*** Begin section ***

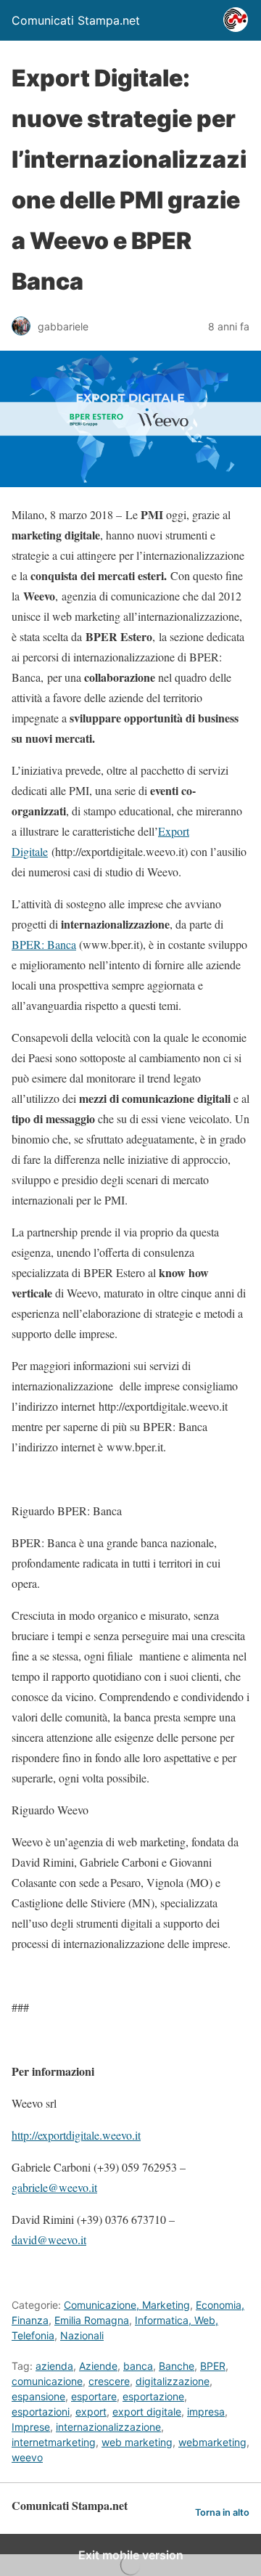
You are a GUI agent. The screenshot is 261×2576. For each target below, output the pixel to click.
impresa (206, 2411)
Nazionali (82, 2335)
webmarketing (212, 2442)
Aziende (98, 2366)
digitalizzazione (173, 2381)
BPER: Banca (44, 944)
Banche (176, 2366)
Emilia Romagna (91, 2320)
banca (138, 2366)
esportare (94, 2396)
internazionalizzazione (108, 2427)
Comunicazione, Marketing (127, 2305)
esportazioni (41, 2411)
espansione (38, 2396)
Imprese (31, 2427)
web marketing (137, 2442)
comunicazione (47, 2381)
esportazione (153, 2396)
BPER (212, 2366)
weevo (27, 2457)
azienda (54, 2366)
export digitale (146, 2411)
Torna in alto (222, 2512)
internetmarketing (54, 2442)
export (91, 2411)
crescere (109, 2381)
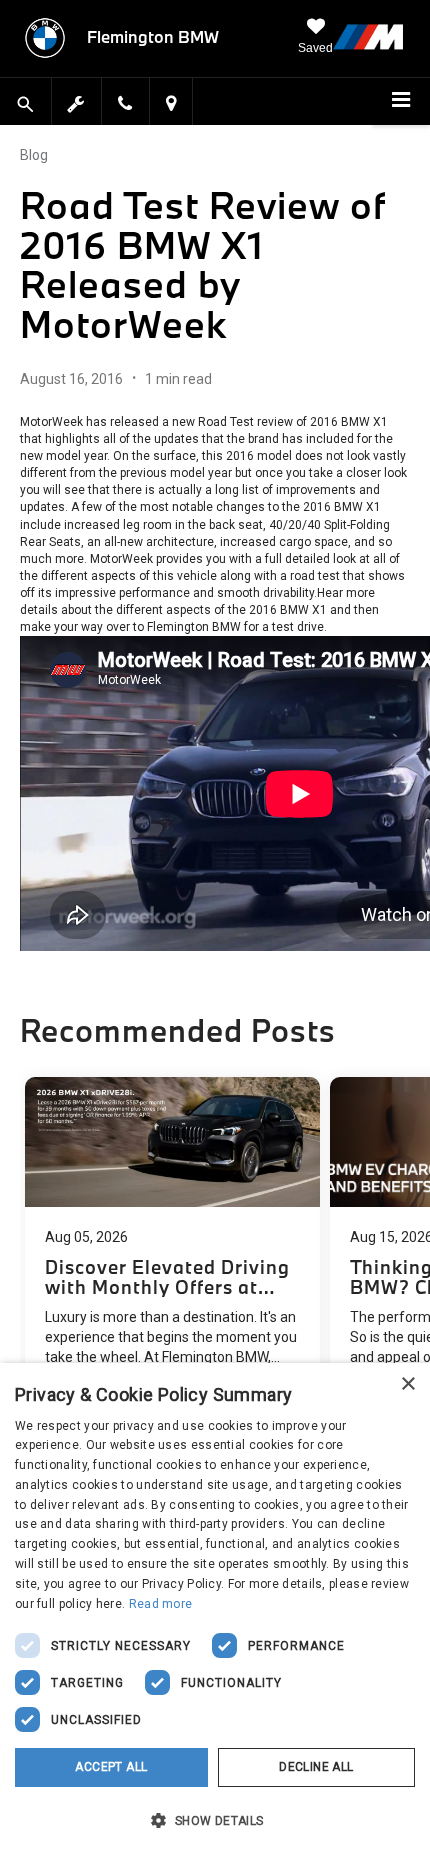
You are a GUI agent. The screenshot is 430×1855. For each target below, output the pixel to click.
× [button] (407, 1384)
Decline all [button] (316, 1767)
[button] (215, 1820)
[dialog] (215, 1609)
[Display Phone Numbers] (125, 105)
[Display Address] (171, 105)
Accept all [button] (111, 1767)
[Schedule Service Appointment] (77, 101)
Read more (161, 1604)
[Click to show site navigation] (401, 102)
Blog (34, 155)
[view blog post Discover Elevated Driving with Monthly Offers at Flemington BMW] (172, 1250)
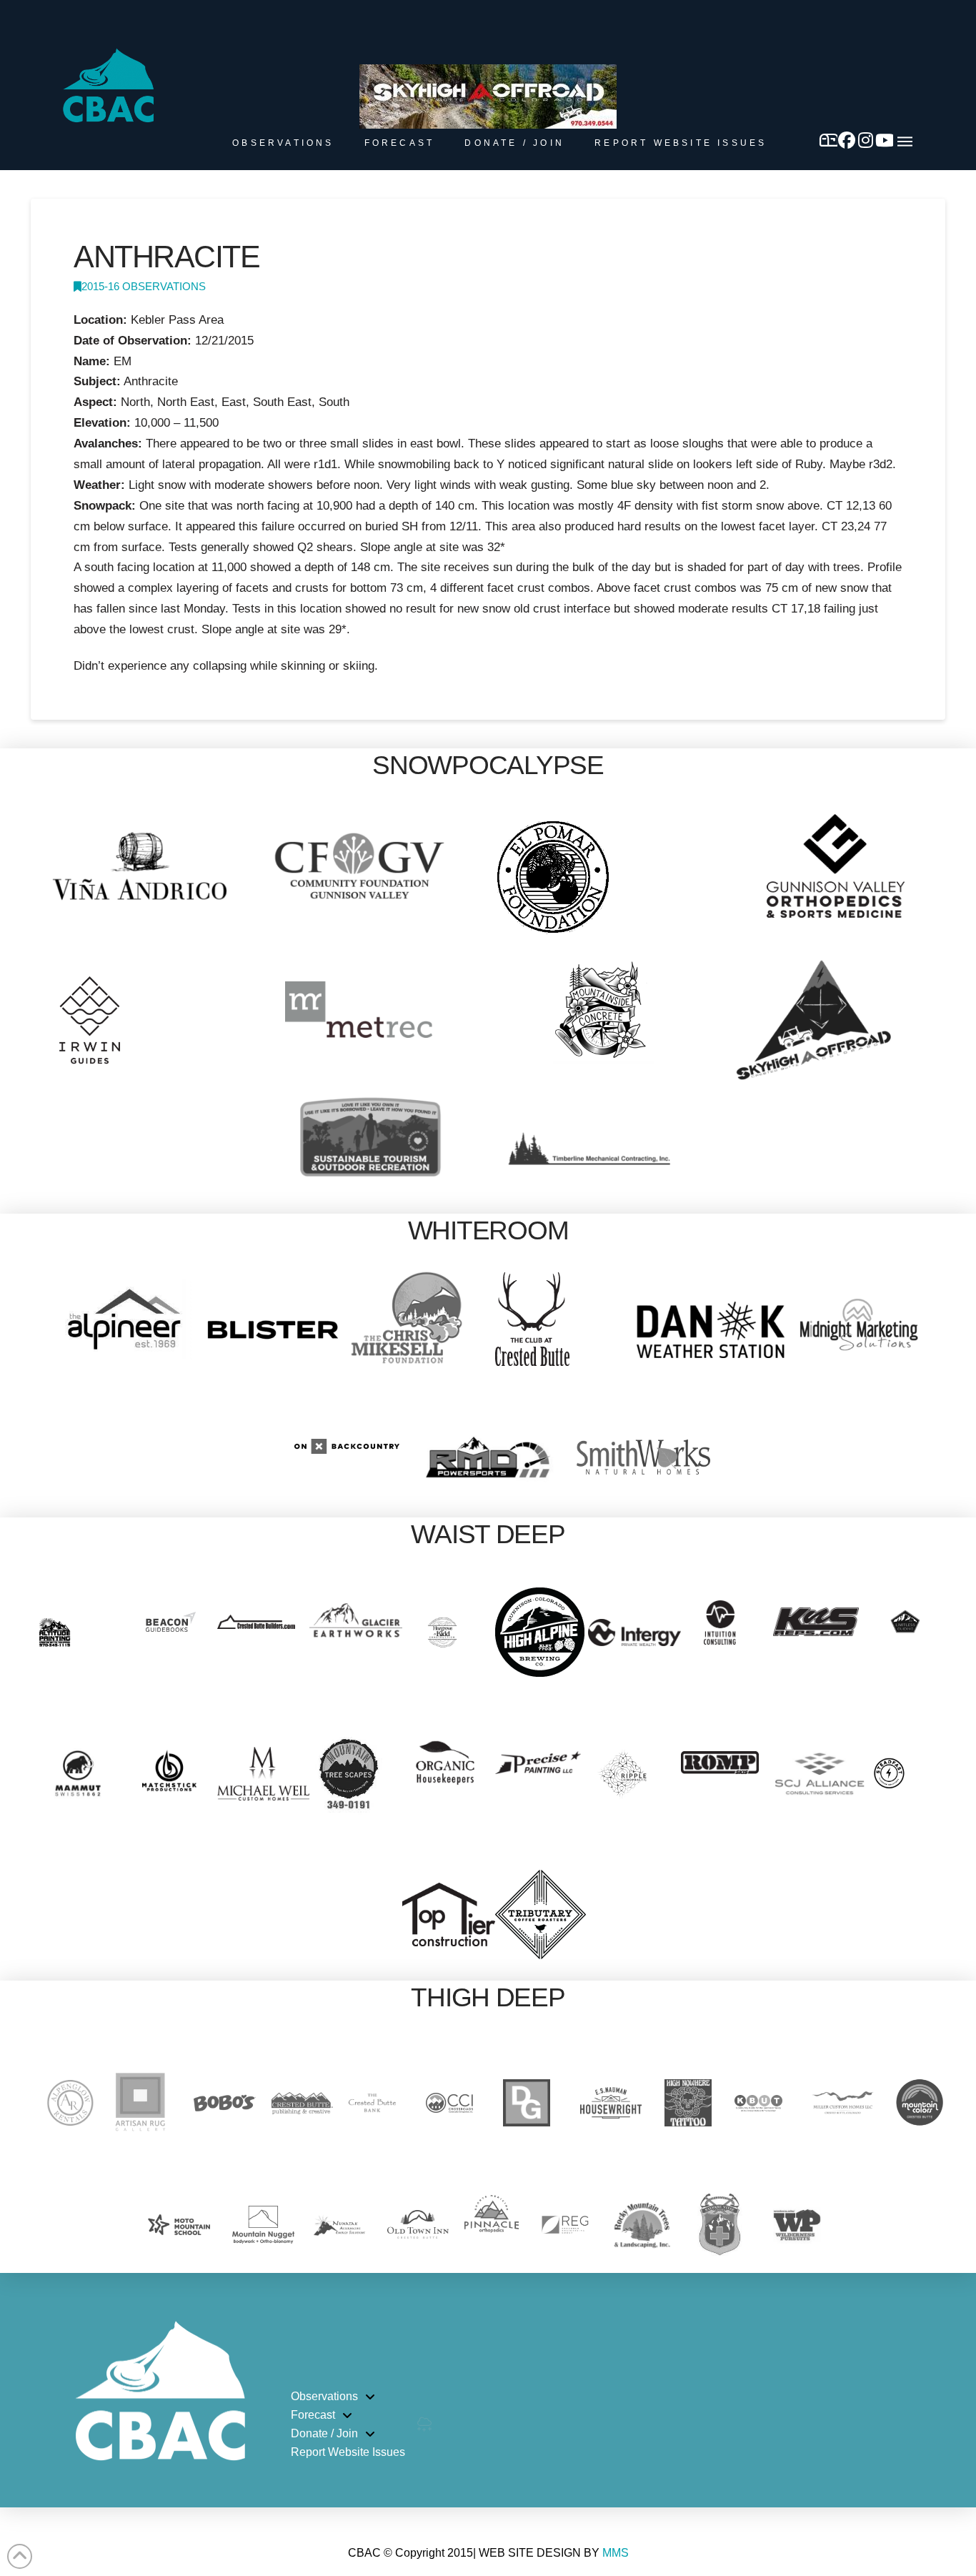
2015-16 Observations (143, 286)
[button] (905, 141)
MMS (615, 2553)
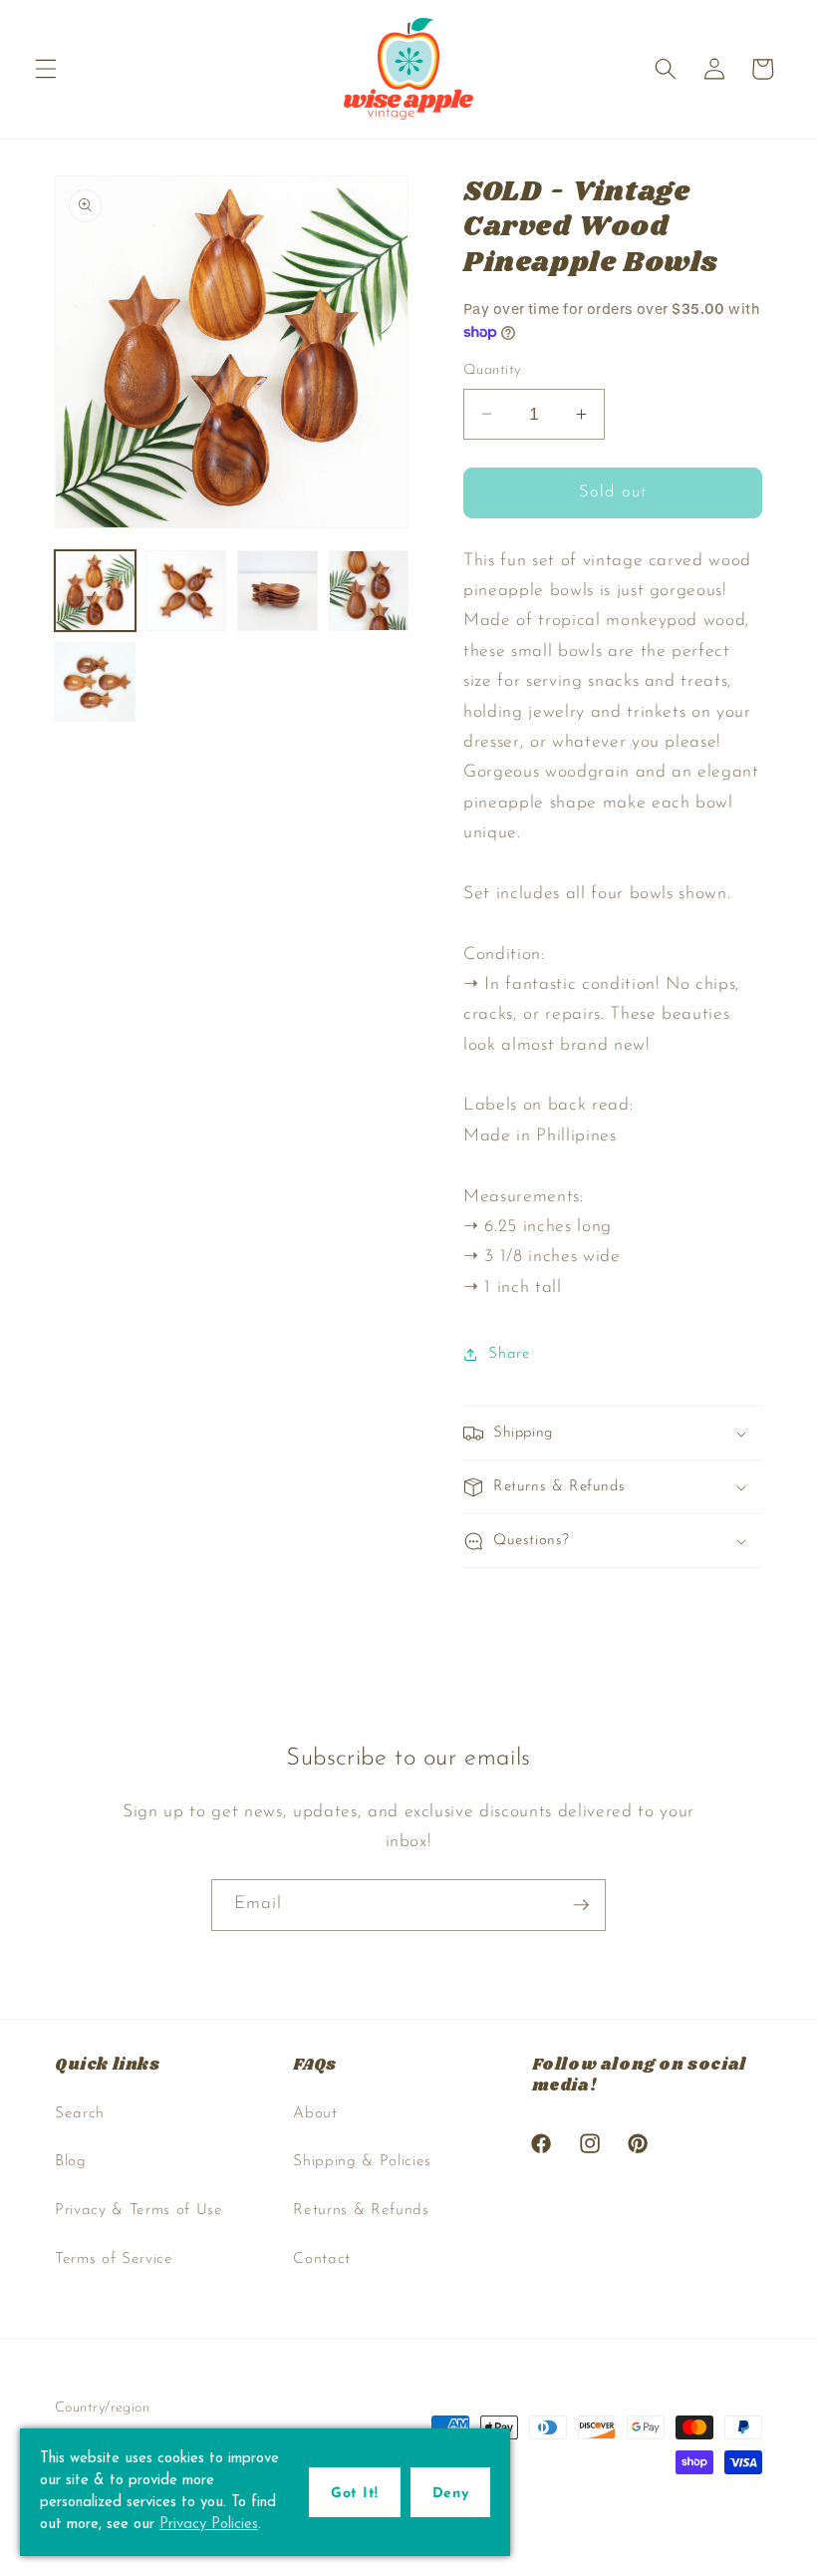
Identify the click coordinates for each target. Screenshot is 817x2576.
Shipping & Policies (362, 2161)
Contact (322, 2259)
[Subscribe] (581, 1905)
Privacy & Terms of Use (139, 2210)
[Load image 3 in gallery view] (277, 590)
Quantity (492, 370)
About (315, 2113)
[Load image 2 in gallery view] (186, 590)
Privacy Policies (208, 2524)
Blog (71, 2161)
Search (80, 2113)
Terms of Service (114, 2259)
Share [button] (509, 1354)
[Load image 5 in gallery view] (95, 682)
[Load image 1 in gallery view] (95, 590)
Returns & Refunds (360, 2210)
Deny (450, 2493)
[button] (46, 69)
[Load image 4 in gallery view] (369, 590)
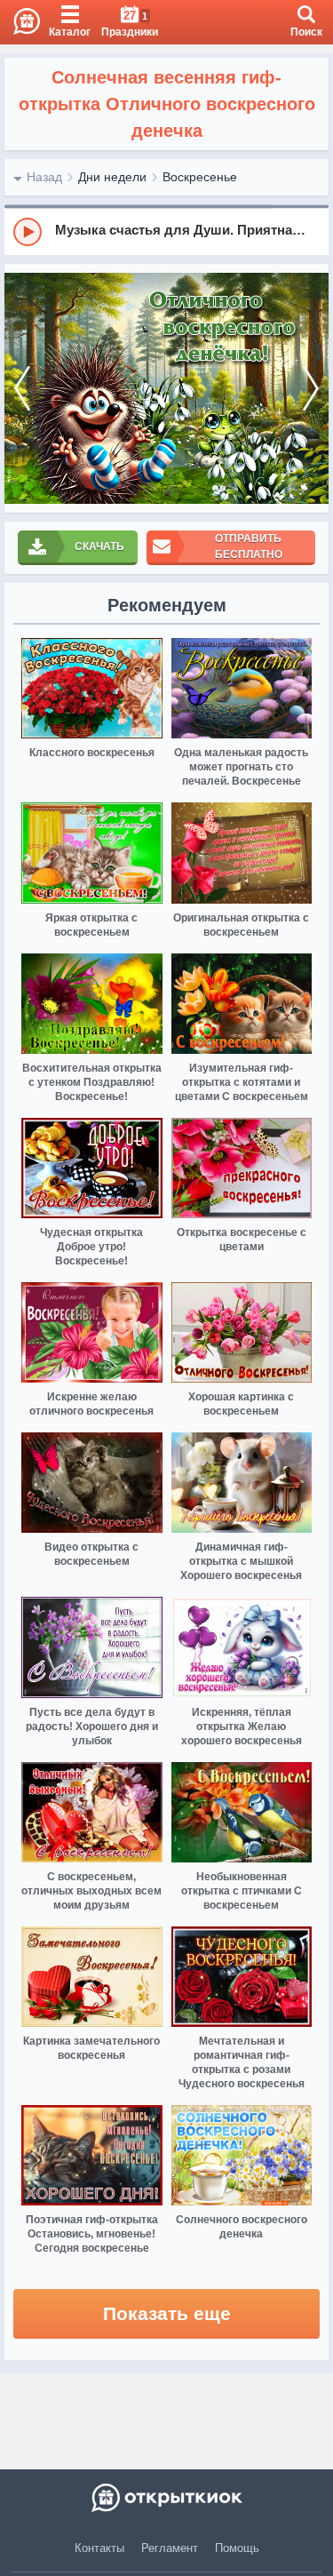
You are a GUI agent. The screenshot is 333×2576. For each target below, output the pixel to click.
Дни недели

*** End section ***

Going through the listing above, copy out every line that has the string "output".

--- WRITTEN SOLUTION ---
You are a GUI agent. The screenshot is 261×2576. For each target below, output the pixel to click.
You are a GUI agent. The screenshot is 430×1855. For each target below, output the pixel to click.
You are a GUI agent. The screenshot is 333×2576. For each target below, output the pixel to click.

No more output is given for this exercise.